When The Handmaid’s Tale premiered in 2017, I couldn’t imagine a world like Gilead. I watched the pilot with horror, thinking, “Well, this is terrifying—but thank goodness it’s fiction.”


Eight years later, I can imagine it. I can imagine it far too well.


That’s the most terrifying part. And that’s why I still can’t look away.


This show isn’t entertainment—it’s a warning. And I believe if it were premiering a year from now, we might be having a very different conversation about whether it would even be allowed to air.


I’ve followed every moment of The Handmaid’s Tale, not just because of the plot twists or production value (which are excellent), but because I’ve needed it. I’ve needed to see women resist, survive, and yes, sometimes lose. I’ve needed to see the fight play out onscreen, because it so often feels like it’s playing out in real life.


And I’ve needed Elisabeth Moss.





She has carried this show. Carried it with a face that never gives too much, but never gives too little. The role of June Osborne has to be one of the most emotionally demanding I’ve ever seen, and Moss has met it—scene after scene, year after year—with power, restraint, rawness, and sometimes, terrifying stillness. There’s so much happening behind her eyes that sometimes I’ve had to pause the episode just to breathe.


As we head into the final season on April 8, I went back—not to rewatch the whole thing, but to revisit the moments that brought us here. The scenes that shifted the story, and the scenes that shifted me. If you’re planning to watch Season 6 (and I hope you are), here are ten episodes worth revisiting. Not because they’re the flashiest. But because they mattered most in getting us to this moment.
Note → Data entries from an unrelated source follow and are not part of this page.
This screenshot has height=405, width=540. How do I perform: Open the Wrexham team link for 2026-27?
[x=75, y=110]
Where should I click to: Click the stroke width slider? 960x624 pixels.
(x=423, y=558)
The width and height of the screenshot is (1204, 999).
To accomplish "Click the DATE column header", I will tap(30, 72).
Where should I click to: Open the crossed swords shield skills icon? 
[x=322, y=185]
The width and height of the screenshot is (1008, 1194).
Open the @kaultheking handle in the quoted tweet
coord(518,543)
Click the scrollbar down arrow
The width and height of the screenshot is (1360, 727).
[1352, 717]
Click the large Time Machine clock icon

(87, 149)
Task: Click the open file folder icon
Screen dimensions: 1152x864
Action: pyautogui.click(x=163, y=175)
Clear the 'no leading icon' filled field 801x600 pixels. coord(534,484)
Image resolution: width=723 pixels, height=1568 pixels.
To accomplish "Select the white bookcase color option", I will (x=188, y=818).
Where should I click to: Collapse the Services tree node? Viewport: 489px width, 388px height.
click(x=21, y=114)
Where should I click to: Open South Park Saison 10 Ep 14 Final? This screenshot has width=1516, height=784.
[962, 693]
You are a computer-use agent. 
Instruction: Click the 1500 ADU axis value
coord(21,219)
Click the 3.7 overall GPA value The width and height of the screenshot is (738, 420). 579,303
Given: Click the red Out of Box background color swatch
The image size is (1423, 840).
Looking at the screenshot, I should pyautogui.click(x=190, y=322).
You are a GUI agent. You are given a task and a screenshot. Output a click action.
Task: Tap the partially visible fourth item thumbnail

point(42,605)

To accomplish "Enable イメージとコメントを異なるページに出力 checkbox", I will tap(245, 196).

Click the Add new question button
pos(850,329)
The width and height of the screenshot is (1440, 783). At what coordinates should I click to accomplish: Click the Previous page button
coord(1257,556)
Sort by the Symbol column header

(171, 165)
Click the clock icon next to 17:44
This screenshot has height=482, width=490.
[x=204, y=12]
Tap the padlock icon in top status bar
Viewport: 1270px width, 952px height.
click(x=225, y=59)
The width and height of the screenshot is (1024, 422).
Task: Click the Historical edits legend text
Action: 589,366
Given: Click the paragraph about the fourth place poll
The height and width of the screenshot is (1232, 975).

No spoilers. Just the why.


My 10 Essential Episodes


Season 1, Episode 1: “Offred”

This is where it starts. Gilead is introduced not with fire and fury, but with quiet dread. Watching it again, I’m struck by how normal it all looks. That’s the point. That’s the danger.


Season 1, Episode 3

“Late”

This one haunted me. It shows us how Gilead came to be—not suddenly, but step by step. Rights taken away slowly, almost politely, until they were gone. It’s hard to watch now without seeing reflections of real life.


Season 2, Episode 6

“First Blood”

Here, the cracks start to show. It’s the beginning of something bigger—something harder. You can feel the pressure building. The idea of resistance becomes more than just a hope.


Season 2, Episode 13

“The Word”

This finale doesn’t wrap things up. It opens something new. I remember feeling angry and confused when I first watched it—and then realizing that was the point. It asked more of me. It asked me to keep going.


Season 3, Episode 6

“Household”




This one is about power. Who has it. Who pretends to. Who keeps it behind closed doors. It’s also visually stunning—Gilead’s architecture, both literal and symbolic, laid bare.


Season 3, Episode 13

“Mayday”

This is the plane episode. The children. The act of courage. The cost. It was the first time I let myself hope that the story might turn. It reminded me what sacrifice looks like—and why it matters.


Season 4, Episode 3

“The Crossing”

This episode is hard. It’s psychological torture. But it’s also a test of will, of truth, of self. It reminded me that pain doesn’t always look like bruises.


Season 4, Episode 10

“The Wilderness”




This is the commander’s scene. The one I’ve never stopped thinking about. It’s about revenge, yes—but also release. It’s about what happens when the system refuses to give you justice, so you take it.


Season 5, Episode 2

“Ballet”

There’s so much unsaid in this one. So much politics happening between women who know better than to speak plainly. It’s choreography in every sense—and it’s quietly devastating.


Season 5, Episode 7

“No Man’s Land”

This might be the most intimate episode of the series. Two women. One moment. Everything stripped away except the truth of female strength and vulnerability. It broke me—and then put something back in place.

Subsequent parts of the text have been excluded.